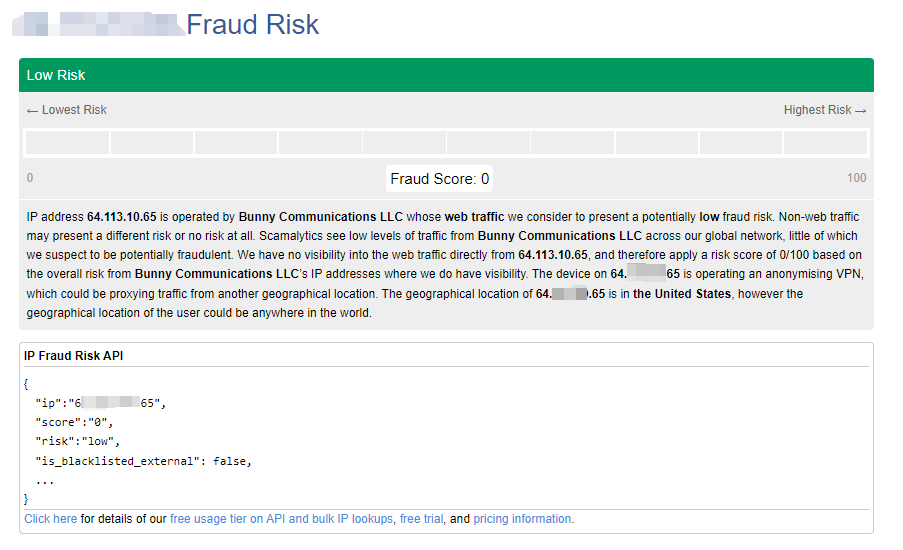The height and width of the screenshot is (550, 903).
Task: Open the "pricing information" link
Action: pyautogui.click(x=522, y=519)
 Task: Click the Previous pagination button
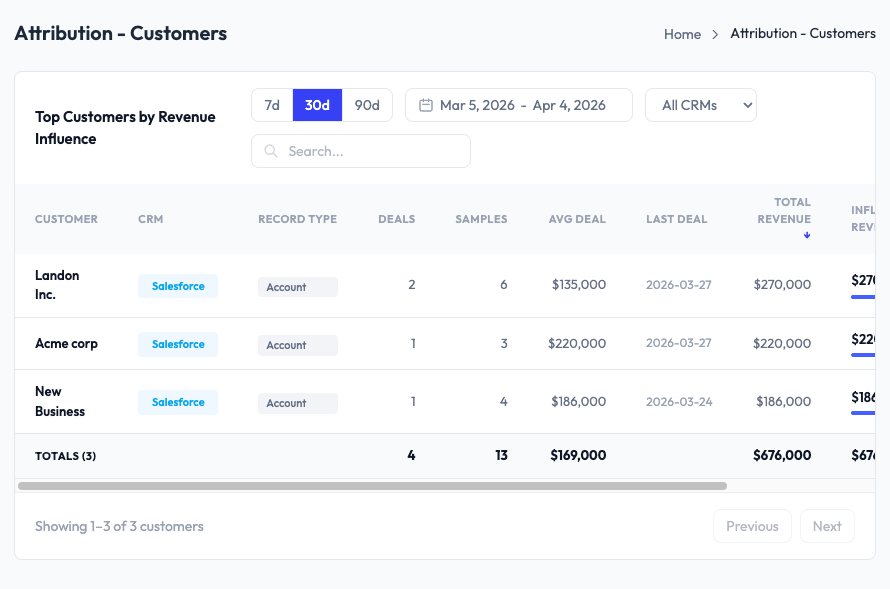752,525
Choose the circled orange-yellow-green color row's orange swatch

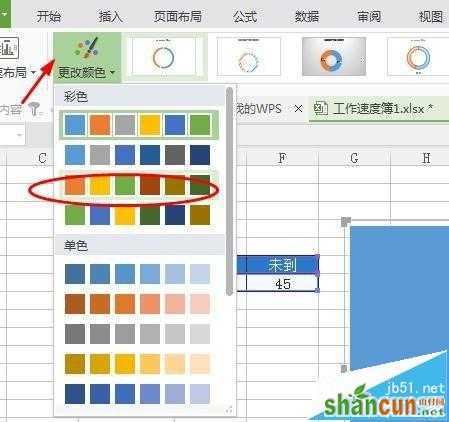(75, 185)
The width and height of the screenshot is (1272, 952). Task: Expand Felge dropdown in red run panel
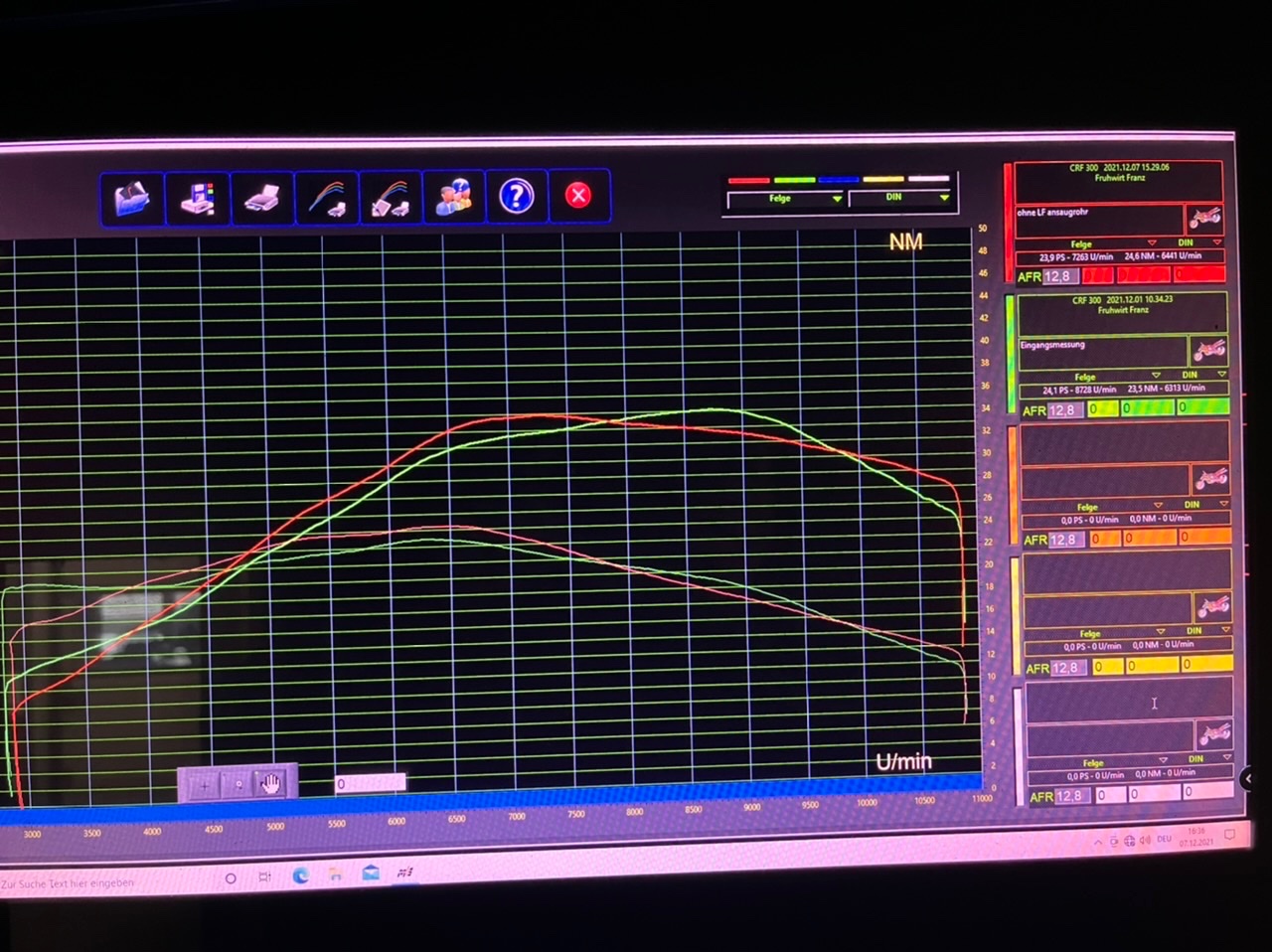pos(1152,242)
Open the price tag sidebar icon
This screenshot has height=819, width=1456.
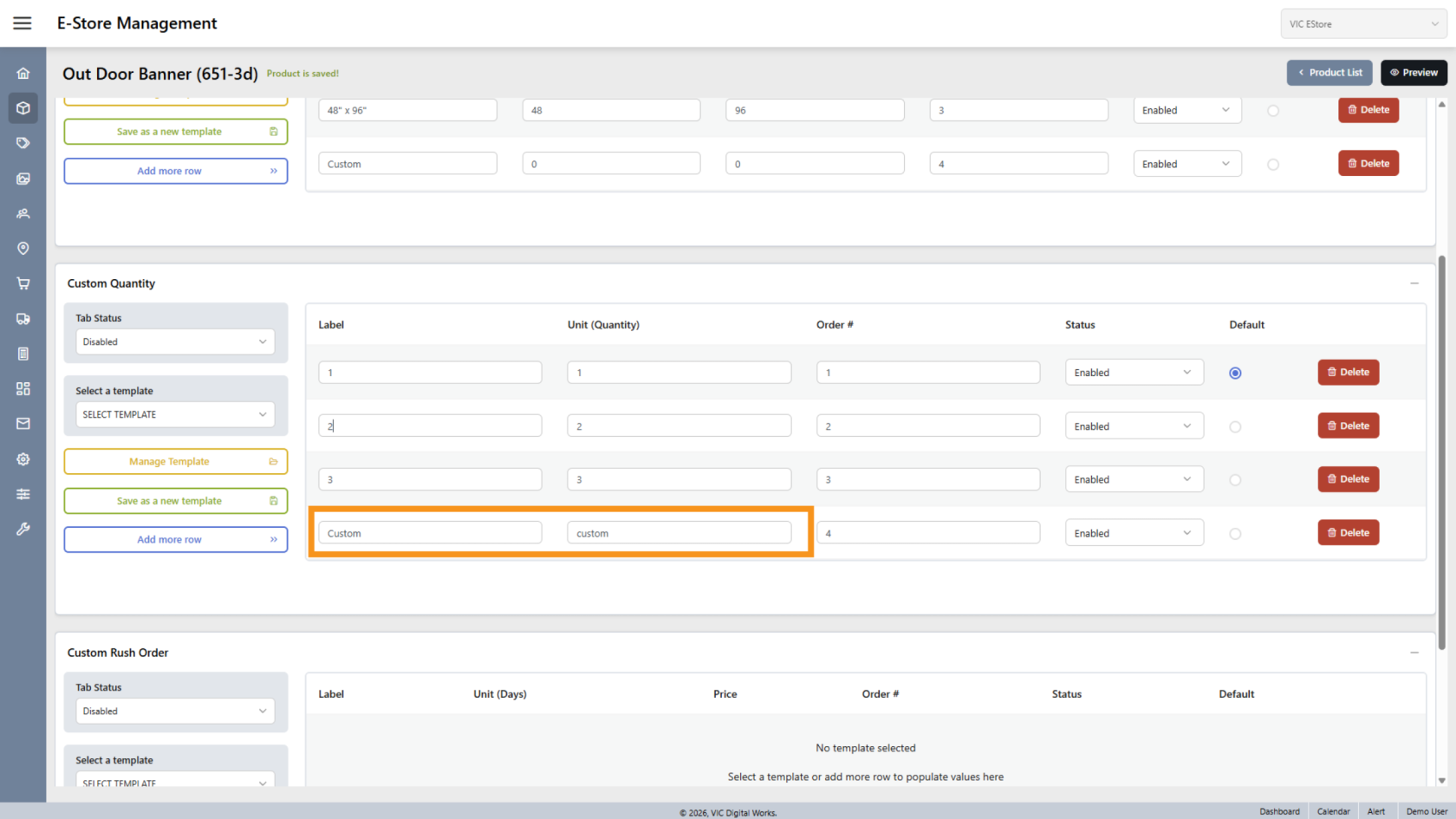pyautogui.click(x=23, y=143)
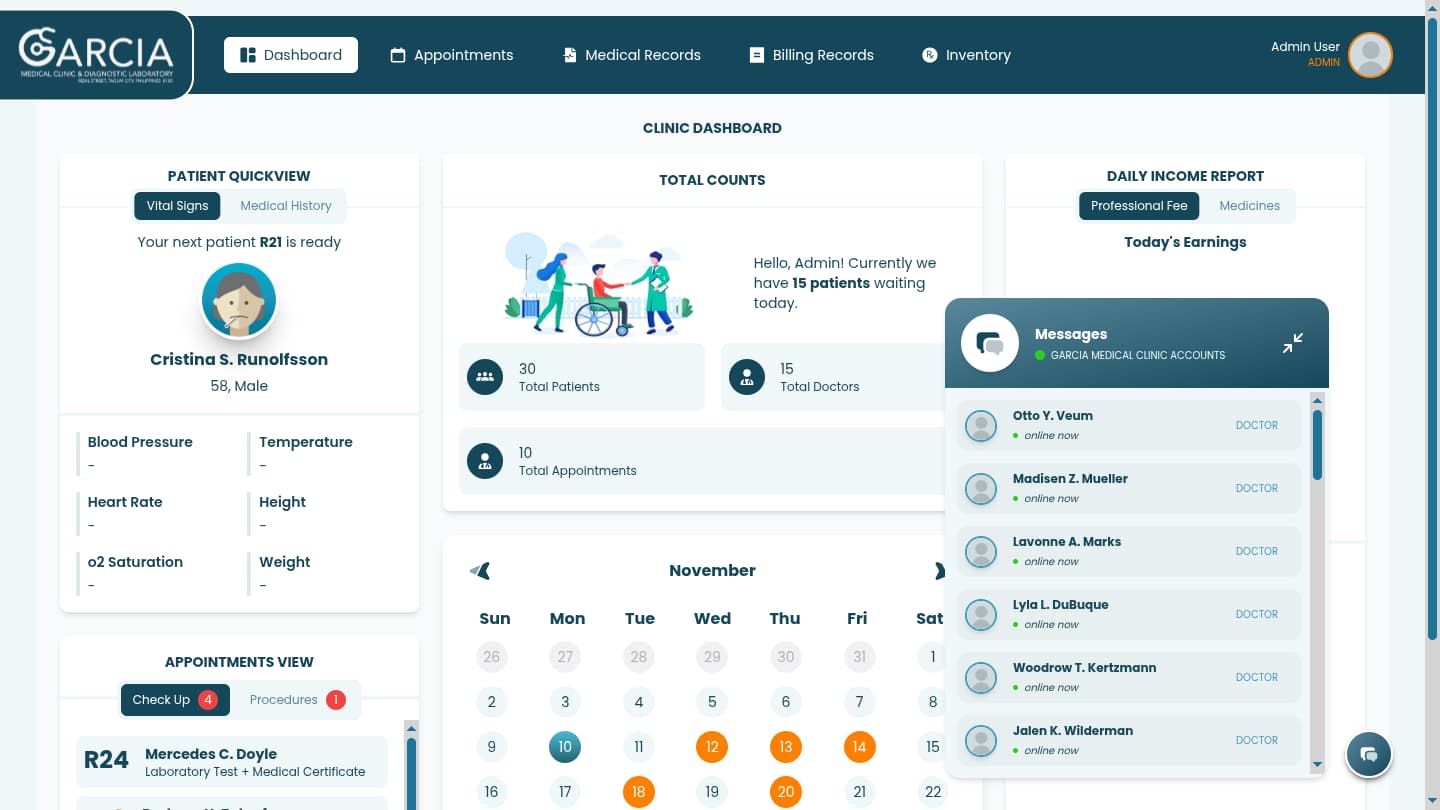Go to previous month with left arrow
Screen dimensions: 1440x810
(480, 571)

**EXERCISE PROMPT:** Find the line containing "Choose the circled" in the listing above. Please restate word for word that line through the last one, leaving out the pictures.

**OUTPUT FOR THIS EXERCISE:**
Choose the circled orange-yellow-green color row's orange swatch

(75, 185)
The width and height of the screenshot is (1272, 952). Task: Expand Felge dropdown in red run panel
pos(1152,242)
Open the price tag sidebar icon
This screenshot has height=819, width=1456.
pyautogui.click(x=23, y=143)
Go to previous month with left arrow
Screen dimensions: 1440x810
(480, 571)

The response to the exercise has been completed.